Dopo l'episodio omerico, il personaggio di Polifemo torna protagonista con Teocrito, il poeta greco che, negli Idilli, fa del Ciclope un pastore troppo brutto e sgraziato per suscitare l'interesse di Galatea, una delle cinquanta Nereidi del mare. Lo spunto di Teocrito viene sviluppato due secoli dopo dal romano Ovidio che nelle sue Metamorfosi fonde il tema di Polifemo innamorato con un altro celebre mito erotico, incentrato sugli amori tra Galatea e Aci. Secondo il racconto di Ovidio, dunque, Polifemo, vedendo un giorno la ninfa Galatea nuotare nelle acque della Sicilia, se ne invaghì perdutamente e per lei smise di gettare massi alle navi che passavano lungo la costa. Ma poichè Galatea, disgustata dal suo aspetto e dai suoi modi rozzi, continuava ad ignorarlo, Polifemo cercò di sedurla modulando con la sua zampogna teneri canti d'amore. Invano. Finchè un mattino, passando nei pressi di una spiaggia, Polifemo non vide la ninfa avvinghiata ad Aci, figlio del dio Pan, un bellissimo giovinetto che la Nereide amava di nascosto.
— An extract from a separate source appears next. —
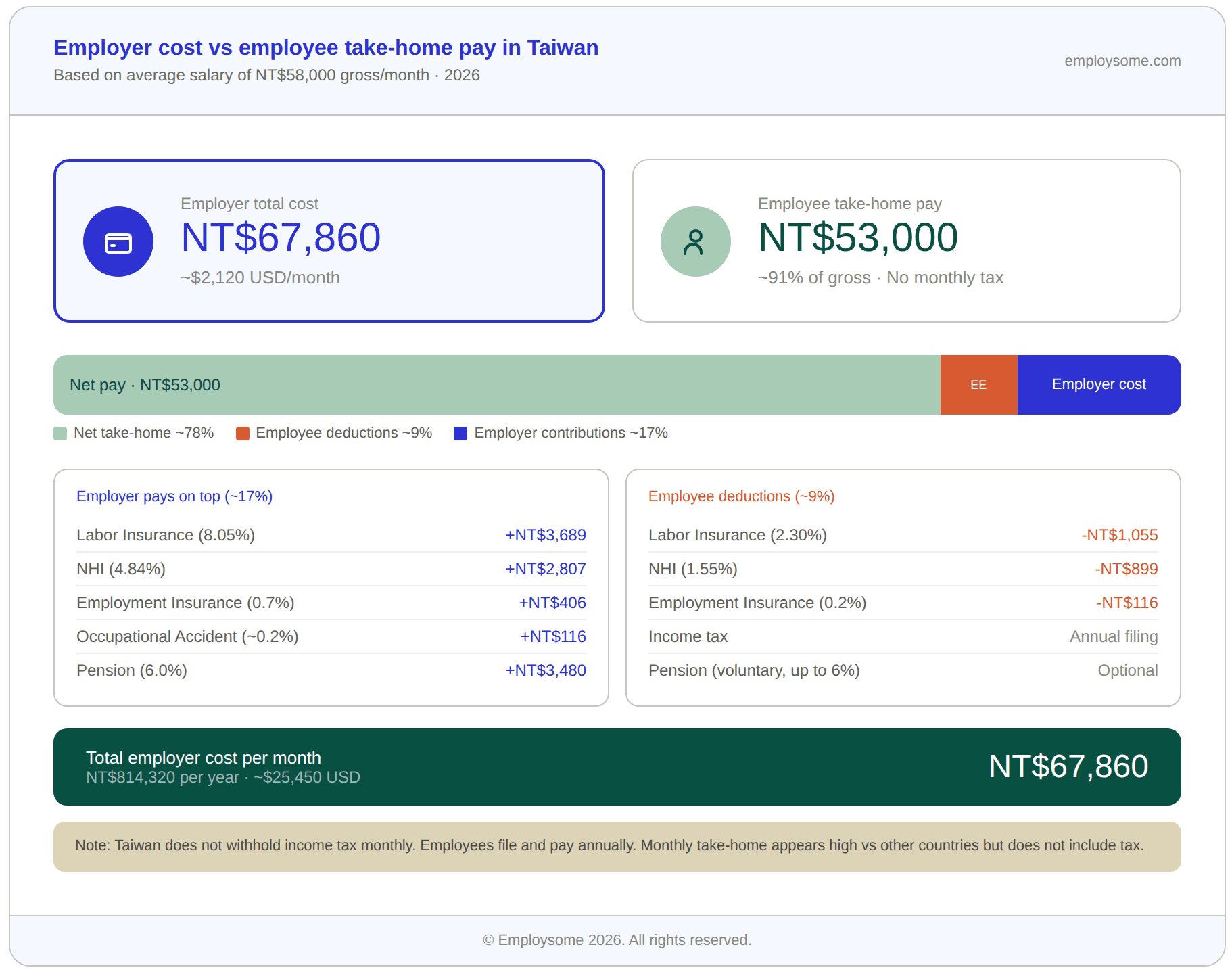Screen dimensions: 1232x976
Task: Click the Net pay NT$53,000 bar segment
Action: tap(473, 384)
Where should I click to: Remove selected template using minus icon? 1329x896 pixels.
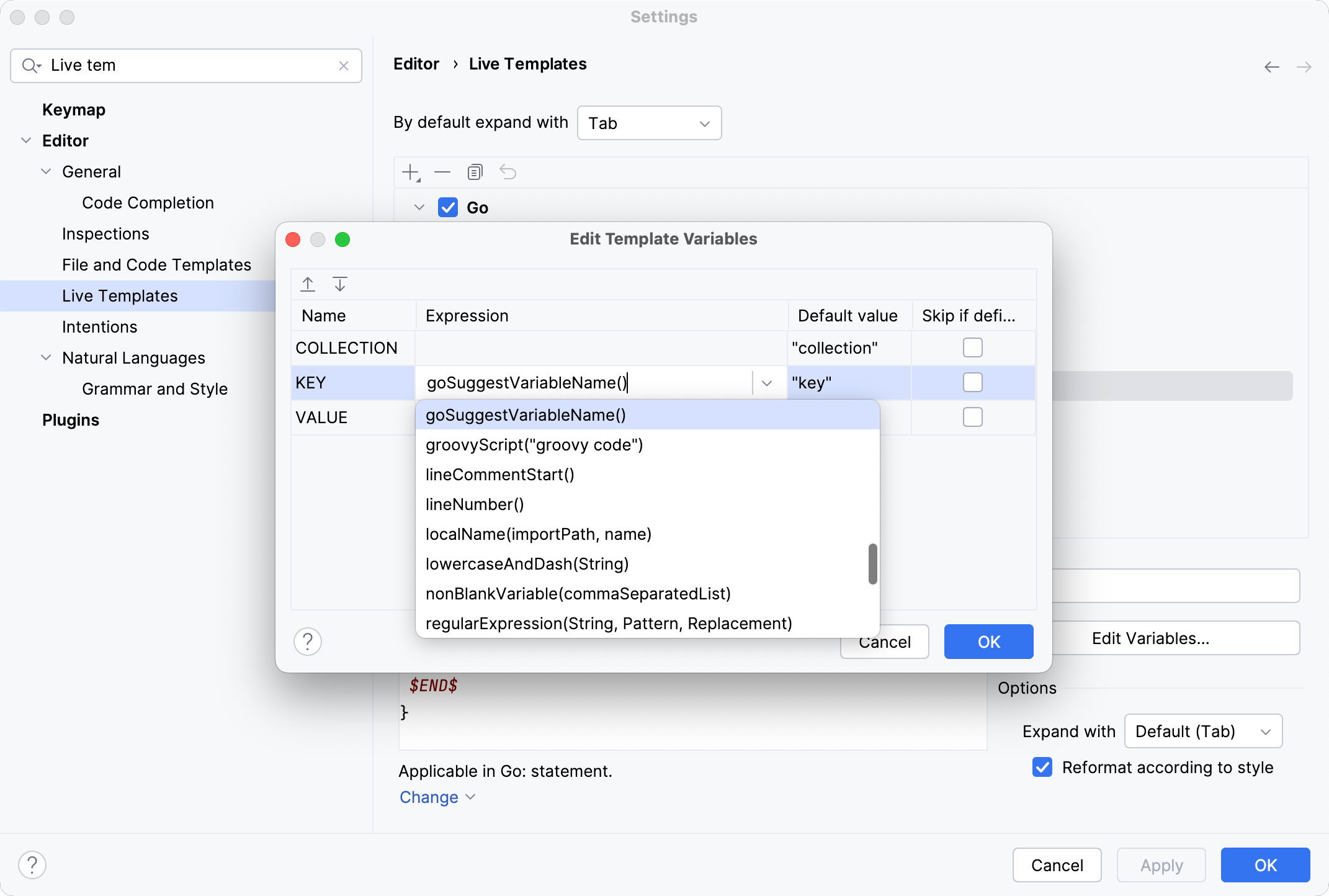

La gelosia allora accecò il Ciclope che, sollevata una roccia, la scagliò contro Aci, uccidendolo. Impietrita dal dolore, Galatea maledisse allora Polifemo, poi fece sì che dal sangue di Aci scaturisse un grande fiume, che da allora scorre ai piedi dell'Etna.


POLIFEMO EVERGREEN

Il mito di Polifemo è stato oggetto, nel corso dei secoli, di infinite riletture. Numerosi in particolare i dipinti che raffigurano la tormentata passione del Ciclope per Galatea, dagli affreschi rinascimentali di Sebastiano del Piombo e Giulio Romano alle tele seicentesche di Nicolas Poussin e Claude Lorrain. In campo letterario, gli amori infelici del Ciclope hanno ispirato allo spagnolo Luis de Gòngora un oscuro poemetto barocco (Favola di Polifemo e Galatea, 1612), laddove lo stesso tema ha trovato espressione musicale in una celebre serenata (1708) di Georg Friedrich Handel. Tra le opere più recenti, da notare la traduzione in siciliano di un dramma di Euripide su Polifemo firmata da Luigi Pirandello ('U Ciclopu) e una poesia di Giovanni Pascoli (L'ultimo viaggio, dalla raccolta Poemi Conviviali) che, pur incentrata su Ulisse, evoca anche la figura del gigante.